Evidemment, la filiation est frappante entre le Maître Tito Schipa et l’élève, non seulement dans la façon de chanter mais en ce qui concerne la couleur du timbre en elle-même ! Certes, l’élan, la flamme typiques du grand Tito lui appartiennent mais Cesare Valletti possède ses propres qualités, à commencer par la reprise en main de rôles affadis par les tenorini – le diminutif est vraiment péjoratif. Son timbre en effet corsé surprend car il propose une chaleur, une expressivité dramatique dont les ténors légers contemporains étaient bien incapables. La comparaison est stupéfiante, par exemple, dans les nombreux enregistrements nous restant de La Sonnambula avec Maria Callas.

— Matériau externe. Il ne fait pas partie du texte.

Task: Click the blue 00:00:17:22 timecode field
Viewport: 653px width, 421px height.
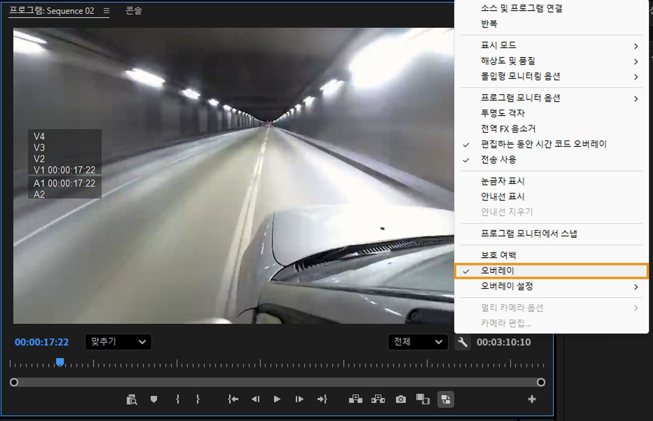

Celui du Teatro alla Scala en 1955, l’unique avec Cesare Valletti, n’offre pas hélas le meilleur son mais une interprétation idéale, et pour notre plus grand bonheur, chance inouïe (on ne le répétera jamais assez en pensant à ce qui se faisait à l’époque), on y rétablit les da capi : parfaitement, une interprétation de Callas sans coupures ! Pour Rossini, notamment, Cesare Valletti montre la voie –et la voix !- aux futurs ténors « corsés » comme Pietro Bottazzo, Vittorio Terranova… chemin aboutissant à Rockwell Blake, toujours inégalé.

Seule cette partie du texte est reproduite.